**ABOUT THIS TASK**
Please copy exactly the lines that begin with the one containing "Instruction: Switch editor to Dark mode" and end with the last line of the entries.

**MATERIAL PROVIDED**
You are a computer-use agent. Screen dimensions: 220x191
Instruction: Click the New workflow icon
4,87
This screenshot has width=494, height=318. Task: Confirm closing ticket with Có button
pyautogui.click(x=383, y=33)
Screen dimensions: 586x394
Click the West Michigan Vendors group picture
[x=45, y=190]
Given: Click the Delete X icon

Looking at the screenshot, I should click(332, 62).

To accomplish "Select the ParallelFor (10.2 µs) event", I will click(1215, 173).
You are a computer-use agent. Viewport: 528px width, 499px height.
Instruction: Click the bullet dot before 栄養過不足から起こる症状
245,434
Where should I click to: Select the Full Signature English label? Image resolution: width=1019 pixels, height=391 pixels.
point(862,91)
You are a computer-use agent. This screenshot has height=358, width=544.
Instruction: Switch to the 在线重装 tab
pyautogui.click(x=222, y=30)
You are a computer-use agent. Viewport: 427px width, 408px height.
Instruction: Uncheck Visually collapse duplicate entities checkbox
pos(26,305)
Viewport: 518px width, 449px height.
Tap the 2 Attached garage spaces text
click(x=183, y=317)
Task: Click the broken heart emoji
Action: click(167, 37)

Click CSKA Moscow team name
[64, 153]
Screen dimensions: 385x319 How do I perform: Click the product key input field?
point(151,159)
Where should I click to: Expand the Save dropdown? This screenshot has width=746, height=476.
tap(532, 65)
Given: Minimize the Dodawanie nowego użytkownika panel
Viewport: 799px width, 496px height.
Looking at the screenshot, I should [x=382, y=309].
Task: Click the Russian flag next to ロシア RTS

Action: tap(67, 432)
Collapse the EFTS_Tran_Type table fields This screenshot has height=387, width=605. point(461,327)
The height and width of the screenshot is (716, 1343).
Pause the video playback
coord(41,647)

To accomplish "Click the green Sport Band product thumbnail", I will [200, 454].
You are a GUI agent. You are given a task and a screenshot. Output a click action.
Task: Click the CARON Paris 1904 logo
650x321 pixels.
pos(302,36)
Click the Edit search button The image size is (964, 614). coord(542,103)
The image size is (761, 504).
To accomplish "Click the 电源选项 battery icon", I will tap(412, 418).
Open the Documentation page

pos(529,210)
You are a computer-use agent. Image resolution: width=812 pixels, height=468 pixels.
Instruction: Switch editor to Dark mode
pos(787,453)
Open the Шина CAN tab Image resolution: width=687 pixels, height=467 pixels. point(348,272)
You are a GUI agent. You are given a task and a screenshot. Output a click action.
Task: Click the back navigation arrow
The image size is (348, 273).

**SOLUTION FOR THIS PROBLEM**
Instruction: Switch editor to Dark mode
pos(787,453)
Open the Шина CAN tab Image resolution: width=687 pixels, height=467 pixels. point(348,272)
You are a GUI agent. You are given a task and a screenshot. Output a click action.
Task: Click the back navigation arrow
The image size is (348, 273).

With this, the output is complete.